*Work required*
Please write out each entry below exactly as given.

*** Study material

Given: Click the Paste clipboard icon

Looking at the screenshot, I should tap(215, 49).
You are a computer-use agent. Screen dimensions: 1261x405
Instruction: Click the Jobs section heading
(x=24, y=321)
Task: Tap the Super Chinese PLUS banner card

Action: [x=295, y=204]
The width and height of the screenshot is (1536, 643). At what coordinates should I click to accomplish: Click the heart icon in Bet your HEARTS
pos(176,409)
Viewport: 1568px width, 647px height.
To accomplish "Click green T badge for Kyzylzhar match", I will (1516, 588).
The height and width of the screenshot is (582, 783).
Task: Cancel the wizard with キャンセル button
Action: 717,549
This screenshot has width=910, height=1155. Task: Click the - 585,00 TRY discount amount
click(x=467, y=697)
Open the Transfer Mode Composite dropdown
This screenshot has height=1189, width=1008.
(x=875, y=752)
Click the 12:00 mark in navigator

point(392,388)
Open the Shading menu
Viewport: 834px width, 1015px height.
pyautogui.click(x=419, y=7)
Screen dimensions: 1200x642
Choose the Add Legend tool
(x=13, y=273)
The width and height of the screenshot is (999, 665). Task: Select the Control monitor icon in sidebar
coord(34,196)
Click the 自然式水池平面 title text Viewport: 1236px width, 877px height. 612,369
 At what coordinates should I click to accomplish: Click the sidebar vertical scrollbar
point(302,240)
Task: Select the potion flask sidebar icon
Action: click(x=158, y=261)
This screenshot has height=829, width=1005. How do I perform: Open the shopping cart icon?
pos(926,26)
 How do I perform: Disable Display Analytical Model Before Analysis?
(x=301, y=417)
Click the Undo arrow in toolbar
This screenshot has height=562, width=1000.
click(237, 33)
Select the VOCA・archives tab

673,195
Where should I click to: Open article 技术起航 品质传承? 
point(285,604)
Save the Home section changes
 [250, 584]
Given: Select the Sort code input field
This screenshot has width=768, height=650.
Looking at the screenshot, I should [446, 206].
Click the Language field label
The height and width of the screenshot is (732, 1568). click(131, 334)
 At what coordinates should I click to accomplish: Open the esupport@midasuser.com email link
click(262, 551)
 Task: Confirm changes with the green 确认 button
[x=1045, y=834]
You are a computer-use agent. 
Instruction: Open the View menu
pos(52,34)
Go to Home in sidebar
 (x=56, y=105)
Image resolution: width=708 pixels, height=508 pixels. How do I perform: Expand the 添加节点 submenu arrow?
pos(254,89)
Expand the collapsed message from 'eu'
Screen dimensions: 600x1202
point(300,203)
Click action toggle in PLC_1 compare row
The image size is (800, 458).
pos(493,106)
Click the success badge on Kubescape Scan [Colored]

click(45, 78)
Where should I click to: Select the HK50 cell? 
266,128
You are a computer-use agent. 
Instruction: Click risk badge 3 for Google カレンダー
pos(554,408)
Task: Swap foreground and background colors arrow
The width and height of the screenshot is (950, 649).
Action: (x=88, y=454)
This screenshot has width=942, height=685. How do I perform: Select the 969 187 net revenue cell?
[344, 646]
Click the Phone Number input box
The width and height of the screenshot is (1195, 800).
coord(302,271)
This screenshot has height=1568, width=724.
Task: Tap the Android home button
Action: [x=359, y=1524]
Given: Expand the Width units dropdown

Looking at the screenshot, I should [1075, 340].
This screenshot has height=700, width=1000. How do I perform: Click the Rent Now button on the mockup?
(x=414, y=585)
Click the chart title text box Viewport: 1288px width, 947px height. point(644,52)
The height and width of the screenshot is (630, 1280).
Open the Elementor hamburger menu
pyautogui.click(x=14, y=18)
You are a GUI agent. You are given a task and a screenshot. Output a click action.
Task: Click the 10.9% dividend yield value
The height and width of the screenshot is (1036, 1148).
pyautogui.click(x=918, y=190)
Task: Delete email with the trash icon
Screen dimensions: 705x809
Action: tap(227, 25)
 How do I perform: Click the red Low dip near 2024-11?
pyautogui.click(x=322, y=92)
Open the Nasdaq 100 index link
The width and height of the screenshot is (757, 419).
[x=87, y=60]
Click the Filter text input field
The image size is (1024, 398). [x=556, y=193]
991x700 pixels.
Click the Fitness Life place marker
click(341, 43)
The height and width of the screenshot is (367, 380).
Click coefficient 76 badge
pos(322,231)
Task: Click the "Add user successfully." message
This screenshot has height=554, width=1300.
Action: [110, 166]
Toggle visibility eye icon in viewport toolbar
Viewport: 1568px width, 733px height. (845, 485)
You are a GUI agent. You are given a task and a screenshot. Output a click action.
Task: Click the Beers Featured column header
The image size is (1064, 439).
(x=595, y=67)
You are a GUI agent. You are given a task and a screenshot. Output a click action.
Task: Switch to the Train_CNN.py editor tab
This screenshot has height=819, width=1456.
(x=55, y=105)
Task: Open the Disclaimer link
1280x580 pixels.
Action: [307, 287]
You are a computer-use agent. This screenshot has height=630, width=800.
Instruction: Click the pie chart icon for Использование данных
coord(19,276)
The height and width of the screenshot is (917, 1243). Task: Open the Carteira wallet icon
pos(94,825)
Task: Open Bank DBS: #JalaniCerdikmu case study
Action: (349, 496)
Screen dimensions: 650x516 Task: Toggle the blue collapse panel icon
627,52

******

*Answer to this problem*
Given: Click the Paste clipboard icon

Looking at the screenshot, I should tap(215, 49).
You are a computer-use agent. Screen dimensions: 1261x405
Instruction: Click the Jobs section heading
(x=24, y=321)
Task: Tap the Super Chinese PLUS banner card

Action: [x=295, y=204]
The width and height of the screenshot is (1536, 643). At what coordinates should I click to accomplish: Click the heart icon in Bet your HEARTS
pos(176,409)
Viewport: 1568px width, 647px height.
To accomplish "Click green T badge for Kyzylzhar match", I will (1516, 588).
The height and width of the screenshot is (582, 783).
Task: Cancel the wizard with キャンセル button
Action: 717,549
This screenshot has width=910, height=1155. Task: Click the - 585,00 TRY discount amount
click(x=467, y=697)
Open the Transfer Mode Composite dropdown
This screenshot has height=1189, width=1008.
(x=875, y=752)
Click the 12:00 mark in navigator

point(392,388)
Open the Shading menu
Viewport: 834px width, 1015px height.
pyautogui.click(x=419, y=7)
Screen dimensions: 1200x642
Choose the Add Legend tool
(x=13, y=273)
The width and height of the screenshot is (999, 665). Task: Select the Control monitor icon in sidebar
coord(34,196)
Click the 自然式水池平面 title text Viewport: 1236px width, 877px height. 612,369
 At what coordinates should I click to accomplish: Click the sidebar vertical scrollbar
point(302,240)
Task: Select the potion flask sidebar icon
Action: click(x=158, y=261)
This screenshot has height=829, width=1005. How do I perform: Open the shopping cart icon?
pos(926,26)
 How do I perform: Disable Display Analytical Model Before Analysis?
(x=301, y=417)
Click the Undo arrow in toolbar
This screenshot has height=562, width=1000.
click(237, 33)
Select the VOCA・archives tab

673,195
Where should I click to: Open article 技术起航 品质传承? 
point(285,604)
Save the Home section changes
 [250, 584]
Given: Select the Sort code input field
This screenshot has width=768, height=650.
Looking at the screenshot, I should [446, 206].
Click the Language field label
The height and width of the screenshot is (732, 1568). click(131, 334)
 At what coordinates should I click to accomplish: Open the esupport@midasuser.com email link
click(262, 551)
 Task: Confirm changes with the green 确认 button
[x=1045, y=834]
You are a computer-use agent. 
Instruction: Open the View menu
pos(52,34)
Go to Home in sidebar
 (x=56, y=105)
Image resolution: width=708 pixels, height=508 pixels. How do I perform: Expand the 添加节点 submenu arrow?
pos(254,89)
Expand the collapsed message from 'eu'
Screen dimensions: 600x1202
point(300,203)
Click action toggle in PLC_1 compare row
The image size is (800, 458).
pos(493,106)
Click the success badge on Kubescape Scan [Colored]

click(45, 78)
Where should I click to: Select the HK50 cell? 
266,128
You are a computer-use agent. 
Instruction: Click risk badge 3 for Google カレンダー
pos(554,408)
Task: Swap foreground and background colors arrow
The width and height of the screenshot is (950, 649).
Action: (x=88, y=454)
This screenshot has width=942, height=685. How do I perform: Select the 969 187 net revenue cell?
[344, 646]
Click the Phone Number input box
The width and height of the screenshot is (1195, 800).
coord(302,271)
This screenshot has height=1568, width=724.
Task: Tap the Android home button
Action: [x=359, y=1524]
Given: Expand the Width units dropdown

Looking at the screenshot, I should [1075, 340].
This screenshot has height=700, width=1000. How do I perform: Click the Rent Now button on the mockup?
(x=414, y=585)
Click the chart title text box Viewport: 1288px width, 947px height. point(644,52)
The height and width of the screenshot is (630, 1280).
Open the Elementor hamburger menu
pyautogui.click(x=14, y=18)
You are a GUI agent. You are given a task and a screenshot. Output a click action.
Task: Click the 10.9% dividend yield value
The height and width of the screenshot is (1036, 1148).
pyautogui.click(x=918, y=190)
Task: Delete email with the trash icon
Screen dimensions: 705x809
Action: tap(227, 25)
 How do I perform: Click the red Low dip near 2024-11?
pyautogui.click(x=322, y=92)
Open the Nasdaq 100 index link
The width and height of the screenshot is (757, 419).
[x=87, y=60]
Click the Filter text input field
The image size is (1024, 398). [x=556, y=193]
991x700 pixels.
Click the Fitness Life place marker
click(341, 43)
The height and width of the screenshot is (367, 380).
Click coefficient 76 badge
pos(322,231)
Task: Click the "Add user successfully." message
This screenshot has height=554, width=1300.
Action: [110, 166]
Toggle visibility eye icon in viewport toolbar
Viewport: 1568px width, 733px height. (845, 485)
You are a GUI agent. You are given a task and a screenshot. Output a click action.
Task: Click the Beers Featured column header
The image size is (1064, 439).
(x=595, y=67)
You are a GUI agent. You are given a task and a screenshot. Output a click action.
Task: Switch to the Train_CNN.py editor tab
This screenshot has height=819, width=1456.
(x=55, y=105)
Task: Open the Disclaimer link
1280x580 pixels.
Action: [307, 287]
You are a computer-use agent. This screenshot has height=630, width=800.
Instruction: Click the pie chart icon for Использование данных
coord(19,276)
The height and width of the screenshot is (917, 1243). Task: Open the Carteira wallet icon
pos(94,825)
Task: Open Bank DBS: #JalaniCerdikmu case study
Action: (349, 496)
Screen dimensions: 650x516 Task: Toggle the blue collapse panel icon
627,52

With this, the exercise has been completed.